You should consider disabling the following network services if they are not used on your system:

Service	Description
`avahi-daemon`	Implements Apple's Zero configuration networking (also known as Rendezvous or Bonjour). Primarily intended for use on laptop and user desktop machines to support music and file sharing. Disable this service on servers that do not require this functionality.
`cups`	Implements the Common UNIX Printing System. Disable this service on servers that do not need to provide this functionality.
`hplip`	Implements HP Linux Imaging and Printing to support faxing, printing, and scanning operations on HP inkjet and laser printers. Disable this service on servers that do not require this functionality.
`isdn`	(Integrated Services Digital Network) Provides support for network connections over ISDN devices.
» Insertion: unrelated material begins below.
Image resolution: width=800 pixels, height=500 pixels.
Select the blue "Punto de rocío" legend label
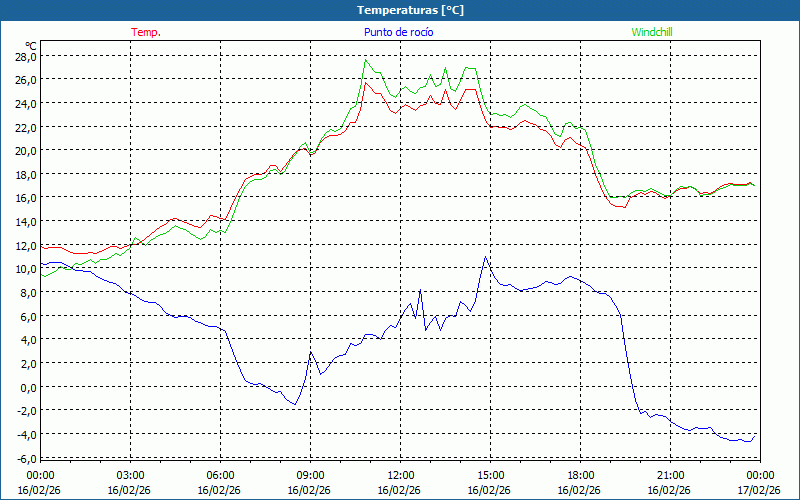coord(398,32)
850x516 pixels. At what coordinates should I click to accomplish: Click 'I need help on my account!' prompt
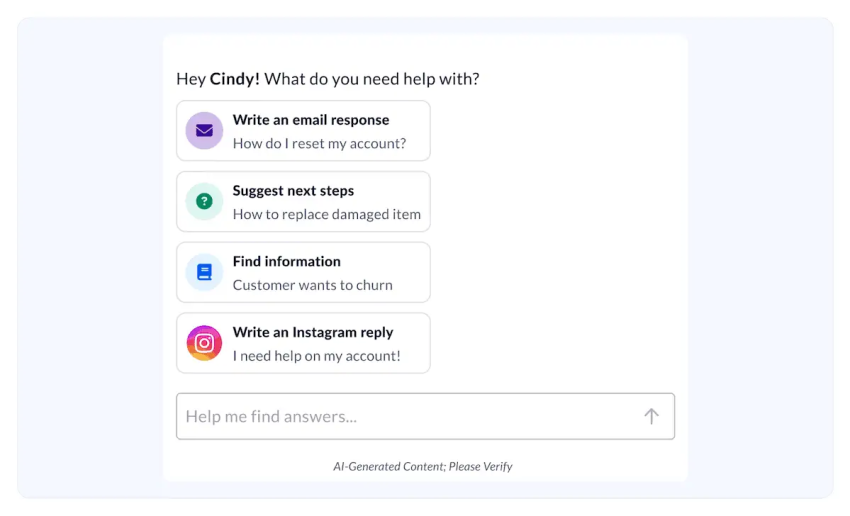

Disable this service on servers that do not directly control ISDN devices.
`netfs`	Mounts and unmounts network file systems, including NCP, NFS, and SMB. Disable this service on servers that do not require this functionality.
`network`	Activates all network interfaces that are configured to start at boot time.
`NetworkManager`	Switches network connections automatically to use the best connection that is available.
`nfslock`	Implements the Network Status Monitor (NSM) used by NFS. Disable this service on servers that do not require this functionality.
`nmb`	Provides NetBIOS name services used by Samba. Disable this service and remove the `samba` package if the system is not acting as an Active Directory server, a domain controller, or as a domain member, and it does not provide Microsoft Windows file and print sharing functionality.
`portmap`	Implements Remote Procedure Call (RPC) support for NFS. Disable this service on servers that do not require this functionality.
`rhnsd`	Queries the Unbreakable Linux Network (ULN) for updates and information.
`rpcgssd`	Used by NFS. Disable this service on servers that do not require this functionality.
`rpcidmapd`	Used by NFS. Disable this service on servers that do not require this functionality.
`smb`	Provides SMB network services used by Samba. Disable this service and remove the `samba` package if the system is not acting as an Active Directory server, a domain controller, or as a domain member, and it does not provide Microsoft Windows file and print sharing functionality.

To stop a service and prevent it from starting when you reboot the system, used the following commands:

# service service_name stop
# chkconfig service_name off

Alternatively, use the Service Configuration GUI (system-config-services) to configure services.